CEB - Centre of Biological Engineering, University of Minho, 4710-057 Braga, Portugal; LABBELS - Associate Laboratory, Braga/Guimarães, Portugal.
LSRE-LCM - Laboratory of Separation and Reaction Engineering - Laboratory of Catalysis and Materials, Faculty of Engineering, University of Porto, Rua Dr. Roberto Frias, 4200-465 Porto, Portugal; ALiCE - Associate Laboratory in Chemical Engineering, Faculty of Engineering, University of Porto, Rua Dr. Roberto Frias, 4200-465 Porto, Portugal.
Bioresour Technol. 2024 Sep;408:131144. doi: 10.1016/j.biortech.2024.131144. Epub 2024 Jul 21.
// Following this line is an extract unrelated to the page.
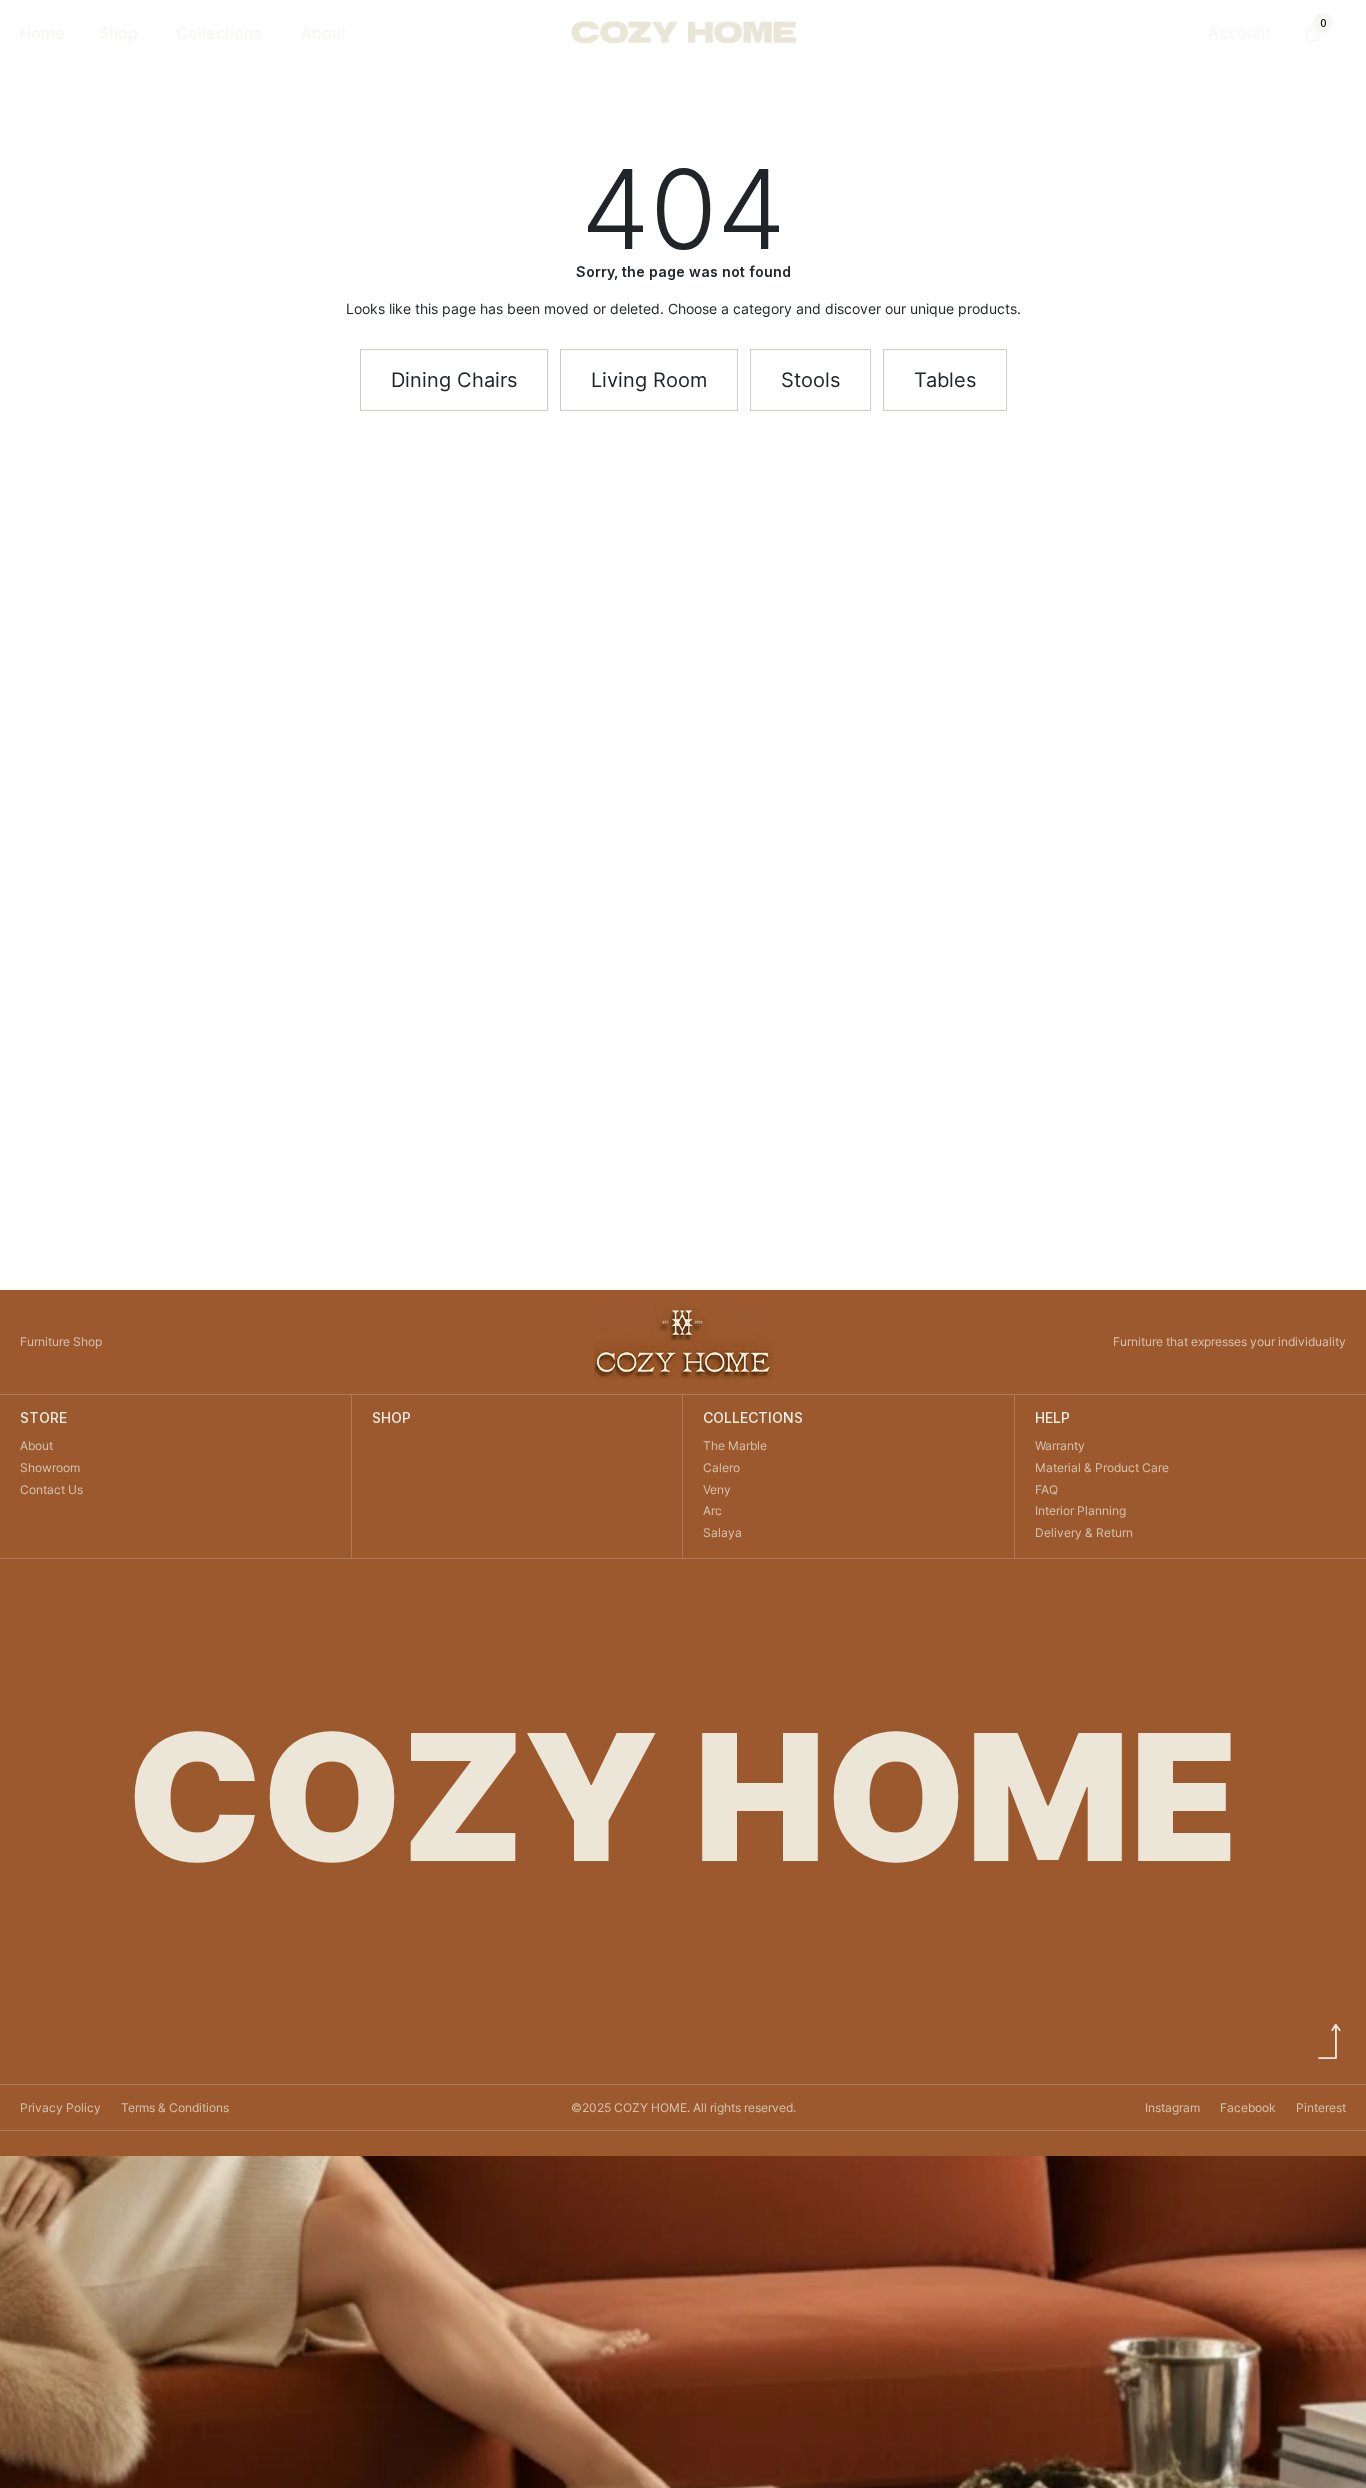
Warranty (1060, 1445)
Conductive materials (CM) enhance methanogenesis, but there is no clear correlation between conductivity and faster methane production (MP) rates. We investigated if MP by pure cultures of methanogens (Methanobacterium formicicum, Methanospirillum hungatei, Methanothrix harundinacea and Methanosarcina barkeri) is affected by CM (activated carbon (AC), magnetite), and other sustainable alternatives (sand and glass beads, without conductivity, and zeolites (Zeo)). The significant impact of the materials was on M. formicicum as MP was significantly accelerated by non-CM (e.g., sand reduced the lag phase (LP) duration by 48 %), Zeo and AC (LP reduction in 71% and 75 %, respectively). Conductivity was not correlated with LP reduction. Instead, silicon content in the materials was inversely correlated with the time required for complete MP, and silicon per se stimulated M. formicicum's activity. These findings highlight the potential of using non-CM silicon-containing materials in anaerobic digesters to accelerate methanogenesis.
导电材料(CM)可以增强产甲烷作用,但导电性与更快的甲烷生成(MP)速率之间没有明确的相关性。我们研究了纯培养的产甲烷菌(甲酸甲烷杆菌、亨氏甲烷螺菌、沼泽红假单胞菌和巴氏甲烷八叠球菌)的 MP 是否受到 CM(活性炭(AC)、磁铁矿)和其他可持续替代品(无导电性的沙和玻璃珠,以及沸石(Zeo))的影响。材料对 M. formicicum 的影响非常显著,因为非 CM(例如,沙将滞后期(LP)持续时间缩短了 48%)、沸石和 AC(LP 分别减少了 71%和 75%)显著加速了 MP。导电性与 LP 减少无关。相反,材料中的硅含量与完成 MP 所需的时间呈反比,而硅本身刺激了 M. formicicum 的活性。这些发现强调了在厌氧消化器中使用非 CM 含硅材料来加速产甲烷作用的潜力。